- _DO THIS_:
Put the records from the line with "Open the Date Codes column filter" up to and including the line with "should pyautogui.click(x=493, y=36)." into a JSON list of strings, one string per line, with blank lines left out.

--- START OF RECORDS PROVIDED ---

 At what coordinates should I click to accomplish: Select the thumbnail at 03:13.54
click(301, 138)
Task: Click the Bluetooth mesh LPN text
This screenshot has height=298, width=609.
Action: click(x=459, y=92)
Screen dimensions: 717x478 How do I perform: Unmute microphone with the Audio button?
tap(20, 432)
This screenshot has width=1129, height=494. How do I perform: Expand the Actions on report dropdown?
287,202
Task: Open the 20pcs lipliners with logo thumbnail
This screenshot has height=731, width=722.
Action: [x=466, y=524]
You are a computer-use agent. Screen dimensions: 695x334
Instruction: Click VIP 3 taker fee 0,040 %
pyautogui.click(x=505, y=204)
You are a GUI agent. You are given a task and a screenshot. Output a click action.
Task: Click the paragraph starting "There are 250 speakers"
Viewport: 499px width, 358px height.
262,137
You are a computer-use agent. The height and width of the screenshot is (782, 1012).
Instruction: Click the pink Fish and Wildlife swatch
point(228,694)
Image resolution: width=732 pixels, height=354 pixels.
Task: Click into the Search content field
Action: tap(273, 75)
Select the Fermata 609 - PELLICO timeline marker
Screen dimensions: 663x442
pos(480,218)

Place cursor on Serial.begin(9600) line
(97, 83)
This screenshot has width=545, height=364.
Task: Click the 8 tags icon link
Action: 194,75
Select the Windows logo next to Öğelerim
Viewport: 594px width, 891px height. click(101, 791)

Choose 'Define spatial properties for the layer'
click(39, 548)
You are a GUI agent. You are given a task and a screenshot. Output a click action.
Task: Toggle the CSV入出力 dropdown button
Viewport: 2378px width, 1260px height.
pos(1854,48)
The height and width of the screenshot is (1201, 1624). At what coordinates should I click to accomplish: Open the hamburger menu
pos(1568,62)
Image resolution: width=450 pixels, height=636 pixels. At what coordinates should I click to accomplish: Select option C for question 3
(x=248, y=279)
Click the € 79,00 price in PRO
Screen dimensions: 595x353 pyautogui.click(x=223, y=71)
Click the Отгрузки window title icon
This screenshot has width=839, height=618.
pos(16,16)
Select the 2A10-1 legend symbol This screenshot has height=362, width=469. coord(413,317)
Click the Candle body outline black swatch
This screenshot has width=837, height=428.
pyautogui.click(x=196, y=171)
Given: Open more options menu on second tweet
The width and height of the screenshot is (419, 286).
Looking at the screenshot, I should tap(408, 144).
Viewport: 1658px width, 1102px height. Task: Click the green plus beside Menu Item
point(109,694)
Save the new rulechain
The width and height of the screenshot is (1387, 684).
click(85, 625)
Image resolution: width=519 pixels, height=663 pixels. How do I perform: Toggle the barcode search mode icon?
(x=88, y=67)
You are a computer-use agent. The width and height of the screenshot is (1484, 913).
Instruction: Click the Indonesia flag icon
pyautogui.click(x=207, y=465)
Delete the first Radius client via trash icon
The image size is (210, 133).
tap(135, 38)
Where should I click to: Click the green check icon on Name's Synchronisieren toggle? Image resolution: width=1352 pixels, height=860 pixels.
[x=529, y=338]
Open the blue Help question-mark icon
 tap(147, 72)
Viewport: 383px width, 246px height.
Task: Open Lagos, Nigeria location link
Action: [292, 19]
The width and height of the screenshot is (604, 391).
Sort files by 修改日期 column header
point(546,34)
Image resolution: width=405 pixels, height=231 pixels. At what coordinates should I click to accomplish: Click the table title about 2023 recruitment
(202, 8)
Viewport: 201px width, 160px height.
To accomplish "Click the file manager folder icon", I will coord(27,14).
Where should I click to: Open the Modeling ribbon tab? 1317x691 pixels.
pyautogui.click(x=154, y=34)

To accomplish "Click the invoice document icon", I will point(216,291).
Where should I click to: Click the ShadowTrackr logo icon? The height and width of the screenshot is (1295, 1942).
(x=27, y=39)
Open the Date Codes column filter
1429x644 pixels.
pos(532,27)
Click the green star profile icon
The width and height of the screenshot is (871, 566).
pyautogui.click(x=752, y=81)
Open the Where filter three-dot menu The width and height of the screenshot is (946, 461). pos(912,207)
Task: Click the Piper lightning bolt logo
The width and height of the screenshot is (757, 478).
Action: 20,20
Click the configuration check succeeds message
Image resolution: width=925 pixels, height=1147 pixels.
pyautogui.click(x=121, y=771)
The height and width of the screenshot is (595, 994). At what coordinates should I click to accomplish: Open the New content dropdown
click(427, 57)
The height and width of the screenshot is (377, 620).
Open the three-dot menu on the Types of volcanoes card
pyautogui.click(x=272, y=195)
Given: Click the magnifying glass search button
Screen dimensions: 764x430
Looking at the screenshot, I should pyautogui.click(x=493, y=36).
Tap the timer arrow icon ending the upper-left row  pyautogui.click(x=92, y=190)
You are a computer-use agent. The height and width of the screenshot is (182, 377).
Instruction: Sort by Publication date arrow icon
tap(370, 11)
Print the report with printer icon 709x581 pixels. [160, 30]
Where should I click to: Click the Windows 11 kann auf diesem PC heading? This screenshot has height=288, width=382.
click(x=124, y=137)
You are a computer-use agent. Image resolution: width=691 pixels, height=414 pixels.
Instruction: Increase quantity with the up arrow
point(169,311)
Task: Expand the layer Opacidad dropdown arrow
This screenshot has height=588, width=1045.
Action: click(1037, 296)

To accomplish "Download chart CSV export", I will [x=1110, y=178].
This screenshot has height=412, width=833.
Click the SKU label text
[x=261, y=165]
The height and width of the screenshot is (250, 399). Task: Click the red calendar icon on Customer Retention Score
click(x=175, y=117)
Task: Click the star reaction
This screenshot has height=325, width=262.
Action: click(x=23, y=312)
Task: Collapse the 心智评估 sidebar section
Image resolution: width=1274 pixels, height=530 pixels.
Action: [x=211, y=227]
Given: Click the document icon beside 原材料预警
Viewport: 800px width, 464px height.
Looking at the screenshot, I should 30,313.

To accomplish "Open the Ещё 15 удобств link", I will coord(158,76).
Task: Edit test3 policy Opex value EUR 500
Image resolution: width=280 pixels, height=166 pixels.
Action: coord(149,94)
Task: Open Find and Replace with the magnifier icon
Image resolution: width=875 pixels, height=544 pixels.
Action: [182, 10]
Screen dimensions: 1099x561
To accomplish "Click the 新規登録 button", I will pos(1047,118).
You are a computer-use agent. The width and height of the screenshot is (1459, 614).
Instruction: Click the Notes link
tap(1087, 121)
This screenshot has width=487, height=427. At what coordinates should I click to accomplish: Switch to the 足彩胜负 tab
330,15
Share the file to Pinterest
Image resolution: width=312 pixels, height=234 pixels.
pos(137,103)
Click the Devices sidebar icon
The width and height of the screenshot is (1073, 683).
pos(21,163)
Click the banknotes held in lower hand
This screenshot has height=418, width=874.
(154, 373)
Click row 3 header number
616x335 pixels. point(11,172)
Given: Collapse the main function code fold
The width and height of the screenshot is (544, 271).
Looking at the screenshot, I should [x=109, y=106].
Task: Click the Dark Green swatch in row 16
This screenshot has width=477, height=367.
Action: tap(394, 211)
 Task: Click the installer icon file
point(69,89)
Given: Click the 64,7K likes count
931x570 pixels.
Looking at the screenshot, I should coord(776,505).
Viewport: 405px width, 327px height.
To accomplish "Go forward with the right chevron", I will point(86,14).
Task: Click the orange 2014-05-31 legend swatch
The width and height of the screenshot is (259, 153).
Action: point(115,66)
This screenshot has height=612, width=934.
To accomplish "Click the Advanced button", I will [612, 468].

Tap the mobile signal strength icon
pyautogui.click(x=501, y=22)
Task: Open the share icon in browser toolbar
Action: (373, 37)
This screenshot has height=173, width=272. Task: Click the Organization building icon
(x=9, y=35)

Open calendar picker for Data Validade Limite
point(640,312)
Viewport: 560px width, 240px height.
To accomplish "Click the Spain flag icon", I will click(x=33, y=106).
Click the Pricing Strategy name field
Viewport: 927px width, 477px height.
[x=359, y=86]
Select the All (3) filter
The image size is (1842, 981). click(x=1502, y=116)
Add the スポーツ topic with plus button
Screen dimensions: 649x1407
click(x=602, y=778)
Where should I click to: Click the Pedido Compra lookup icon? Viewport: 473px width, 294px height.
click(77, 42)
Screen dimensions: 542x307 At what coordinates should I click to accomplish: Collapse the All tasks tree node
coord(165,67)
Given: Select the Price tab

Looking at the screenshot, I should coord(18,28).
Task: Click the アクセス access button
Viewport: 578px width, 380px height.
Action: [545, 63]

--- END OF RECORDS PROVIDED ---

- _FULL SOLUTION_:
[
  "Open the Date Codes column filter",
  "1429x644 pixels.",
  "pos(532,27)",
  "Click the green star profile icon",
  "The width and height of the screenshot is (871, 566).",
  "pyautogui.click(x=752, y=81)",
  "Open the Where filter three-dot menu The width and height of the screenshot is (946, 461). pos(912,207)",
  "Task: Click the Piper lightning bolt logo",
  "The width and height of the screenshot is (757, 478).",
  "Action: 20,20",
  "Click the configuration check succeeds message",
  "Image resolution: width=925 pixels, height=1147 pixels.",
  "pyautogui.click(x=121, y=771)",
  "The height and width of the screenshot is (595, 994). At what coordinates should I click to accomplish: Open the New content dropdown",
  "click(427, 57)",
  "The height and width of the screenshot is (377, 620).",
  "Open the three-dot menu on the Types of volcanoes card",
  "pyautogui.click(x=272, y=195)",
  "Given: Click the magnifying glass search button",
  "Screen dimensions: 764x430",
  "Looking at the screenshot, I should pyautogui.click(x=493, y=36)."
]